→ ABOUT THIS TASK: Transcribe the full listing, keeping every word as it stands.

● ● ● ● ●

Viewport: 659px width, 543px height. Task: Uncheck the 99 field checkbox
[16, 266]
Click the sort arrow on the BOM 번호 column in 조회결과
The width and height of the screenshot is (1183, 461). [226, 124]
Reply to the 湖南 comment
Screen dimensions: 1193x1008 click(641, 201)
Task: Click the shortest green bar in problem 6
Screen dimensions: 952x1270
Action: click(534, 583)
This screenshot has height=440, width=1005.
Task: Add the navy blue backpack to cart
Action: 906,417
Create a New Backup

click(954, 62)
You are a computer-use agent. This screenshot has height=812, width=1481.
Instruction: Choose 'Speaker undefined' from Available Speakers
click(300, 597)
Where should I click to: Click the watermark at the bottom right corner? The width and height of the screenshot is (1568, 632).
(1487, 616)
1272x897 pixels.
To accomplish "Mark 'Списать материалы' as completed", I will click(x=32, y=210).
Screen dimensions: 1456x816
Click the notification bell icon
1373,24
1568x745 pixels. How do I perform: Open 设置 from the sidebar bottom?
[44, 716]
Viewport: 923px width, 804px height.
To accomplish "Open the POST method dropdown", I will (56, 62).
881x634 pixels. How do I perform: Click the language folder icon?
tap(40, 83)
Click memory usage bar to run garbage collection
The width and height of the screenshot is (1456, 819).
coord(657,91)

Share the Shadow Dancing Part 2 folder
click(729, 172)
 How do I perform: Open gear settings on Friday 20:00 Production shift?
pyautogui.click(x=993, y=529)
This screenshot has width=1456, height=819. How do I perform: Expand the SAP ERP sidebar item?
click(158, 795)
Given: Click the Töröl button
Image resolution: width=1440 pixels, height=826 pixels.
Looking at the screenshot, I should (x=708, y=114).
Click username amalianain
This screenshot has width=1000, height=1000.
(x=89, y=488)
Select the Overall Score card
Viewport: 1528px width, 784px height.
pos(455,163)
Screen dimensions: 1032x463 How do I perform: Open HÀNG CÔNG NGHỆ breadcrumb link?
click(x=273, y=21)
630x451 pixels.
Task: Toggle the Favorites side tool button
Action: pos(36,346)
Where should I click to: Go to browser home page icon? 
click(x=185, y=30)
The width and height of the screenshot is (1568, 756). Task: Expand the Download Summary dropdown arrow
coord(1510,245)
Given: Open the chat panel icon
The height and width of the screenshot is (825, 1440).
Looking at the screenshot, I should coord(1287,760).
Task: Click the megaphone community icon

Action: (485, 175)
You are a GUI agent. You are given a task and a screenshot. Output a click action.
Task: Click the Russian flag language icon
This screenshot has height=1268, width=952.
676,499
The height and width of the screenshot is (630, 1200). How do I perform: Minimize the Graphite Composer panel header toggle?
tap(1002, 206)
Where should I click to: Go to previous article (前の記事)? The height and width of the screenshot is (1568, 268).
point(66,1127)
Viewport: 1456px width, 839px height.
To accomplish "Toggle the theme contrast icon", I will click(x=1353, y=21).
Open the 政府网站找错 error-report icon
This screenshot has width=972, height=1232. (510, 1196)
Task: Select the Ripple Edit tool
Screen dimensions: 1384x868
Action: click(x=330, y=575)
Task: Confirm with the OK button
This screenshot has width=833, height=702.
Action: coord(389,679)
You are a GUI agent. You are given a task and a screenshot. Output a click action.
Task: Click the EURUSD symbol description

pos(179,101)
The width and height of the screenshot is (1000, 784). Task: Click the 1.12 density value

● ● ● ● ●

→ SOLUTION:
Viewport: 659px width, 543px height. Task: Uncheck the 99 field checkbox
[16, 266]
Click the sort arrow on the BOM 번호 column in 조회결과
The width and height of the screenshot is (1183, 461). [226, 124]
Reply to the 湖南 comment
Screen dimensions: 1193x1008 click(641, 201)
Task: Click the shortest green bar in problem 6
Screen dimensions: 952x1270
Action: click(534, 583)
This screenshot has height=440, width=1005.
Task: Add the navy blue backpack to cart
Action: 906,417
Create a New Backup

click(954, 62)
You are a computer-use agent. This screenshot has height=812, width=1481.
Instruction: Choose 'Speaker undefined' from Available Speakers
click(300, 597)
Where should I click to: Click the watermark at the bottom right corner? The width and height of the screenshot is (1568, 632).
(1487, 616)
1272x897 pixels.
To accomplish "Mark 'Списать материалы' as completed", I will click(x=32, y=210).
Screen dimensions: 1456x816
Click the notification bell icon
1373,24
1568x745 pixels. How do I perform: Open 设置 from the sidebar bottom?
[44, 716]
Viewport: 923px width, 804px height.
To accomplish "Open the POST method dropdown", I will (56, 62).
881x634 pixels. How do I perform: Click the language folder icon?
tap(40, 83)
Click memory usage bar to run garbage collection
The width and height of the screenshot is (1456, 819).
coord(657,91)

Share the Shadow Dancing Part 2 folder
click(729, 172)
 How do I perform: Open gear settings on Friday 20:00 Production shift?
pyautogui.click(x=993, y=529)
This screenshot has width=1456, height=819. How do I perform: Expand the SAP ERP sidebar item?
click(158, 795)
Given: Click the Töröl button
Image resolution: width=1440 pixels, height=826 pixels.
Looking at the screenshot, I should (x=708, y=114).
Click username amalianain
This screenshot has width=1000, height=1000.
(x=89, y=488)
Select the Overall Score card
Viewport: 1528px width, 784px height.
pos(455,163)
Screen dimensions: 1032x463 How do I perform: Open HÀNG CÔNG NGHỆ breadcrumb link?
click(x=273, y=21)
630x451 pixels.
Task: Toggle the Favorites side tool button
Action: pos(36,346)
Where should I click to: Go to browser home page icon? 
click(x=185, y=30)
The width and height of the screenshot is (1568, 756). Task: Expand the Download Summary dropdown arrow
coord(1510,245)
Given: Open the chat panel icon
The height and width of the screenshot is (825, 1440).
Looking at the screenshot, I should coord(1287,760).
Task: Click the megaphone community icon

Action: (485, 175)
You are a GUI agent. You are given a task and a screenshot. Output a click action.
Task: Click the Russian flag language icon
This screenshot has height=1268, width=952.
676,499
The height and width of the screenshot is (630, 1200). How do I perform: Minimize the Graphite Composer panel header toggle?
tap(1002, 206)
Where should I click to: Go to previous article (前の記事)? The height and width of the screenshot is (1568, 268).
point(66,1127)
Viewport: 1456px width, 839px height.
To accomplish "Toggle the theme contrast icon", I will click(x=1353, y=21).
Open the 政府网站找错 error-report icon
This screenshot has width=972, height=1232. (510, 1196)
Task: Select the Ripple Edit tool
Screen dimensions: 1384x868
Action: click(x=330, y=575)
Task: Confirm with the OK button
This screenshot has width=833, height=702.
Action: coord(389,679)
You are a GUI agent. You are given a task and a screenshot. Output a click action.
Task: Click the EURUSD symbol description

pos(179,101)
The width and height of the screenshot is (1000, 784). Task: Click the 1.12 density value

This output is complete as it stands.